**DIRECTIONS:** Repeat exactly the lines below that lie between the line with "You are a GUI" and the line with "1158x1036 pixels.", counting both of those lines as part of the answer.
[MATERIAL SHOWN — start]
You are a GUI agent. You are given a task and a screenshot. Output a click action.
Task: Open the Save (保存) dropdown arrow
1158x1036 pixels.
[MATERIAL SHOWN — finish]
[MATERIAL SHOWN — start]
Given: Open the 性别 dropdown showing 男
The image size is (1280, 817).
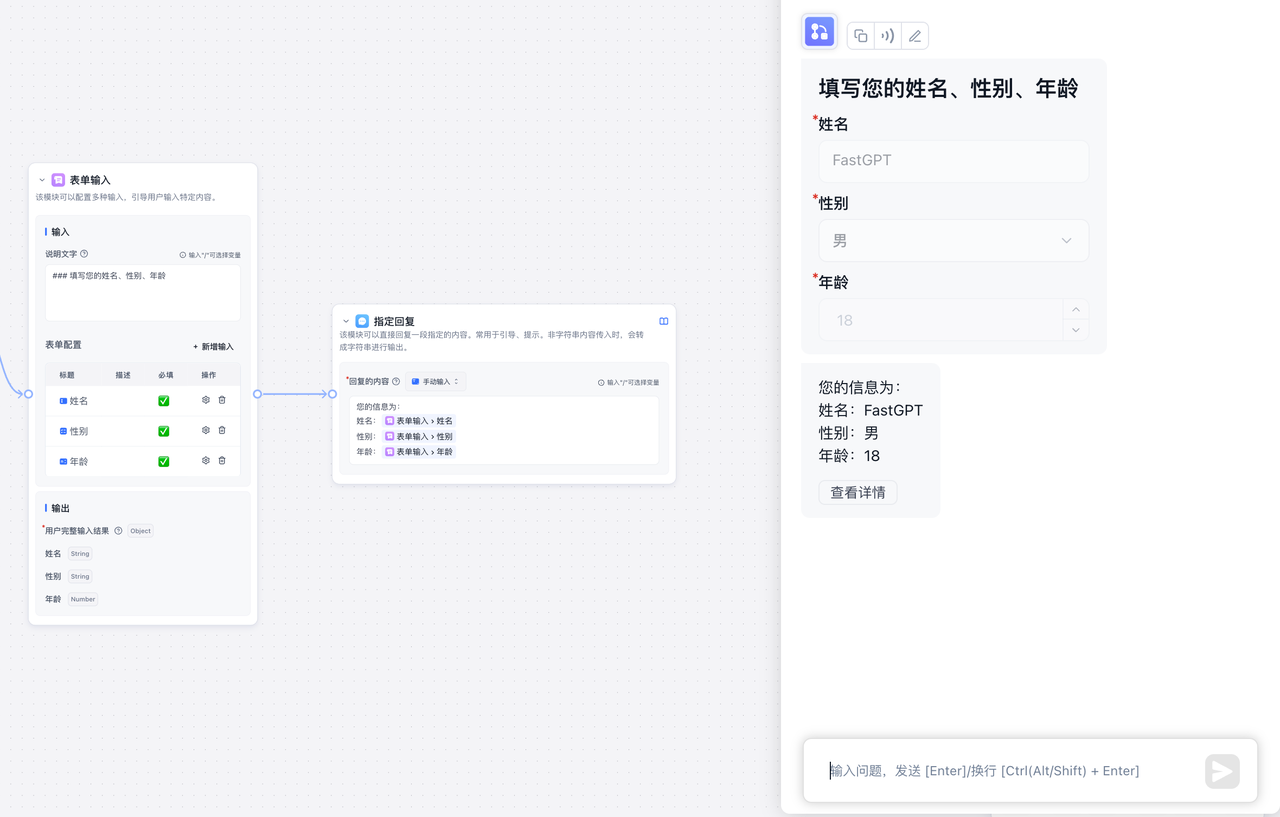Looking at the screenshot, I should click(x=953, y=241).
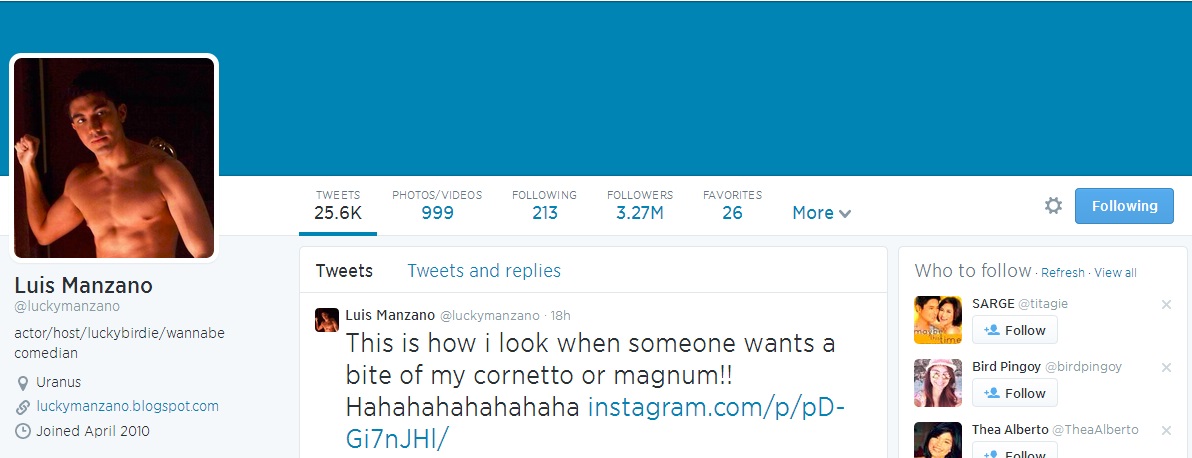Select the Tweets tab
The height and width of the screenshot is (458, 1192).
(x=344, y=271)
[MATERIAL SHOWN — finish]
[MATERIAL SHOWN — start]
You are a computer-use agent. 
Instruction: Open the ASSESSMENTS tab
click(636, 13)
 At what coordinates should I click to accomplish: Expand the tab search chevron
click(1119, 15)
[MATERIAL SHOWN — finish]
**EXPECTED ANSWER:**
You are a GUI agent. You are given a task and a screenshot. Output a click action.
Task: Open the Save (保存) dropdown arrow
1158x1036 pixels.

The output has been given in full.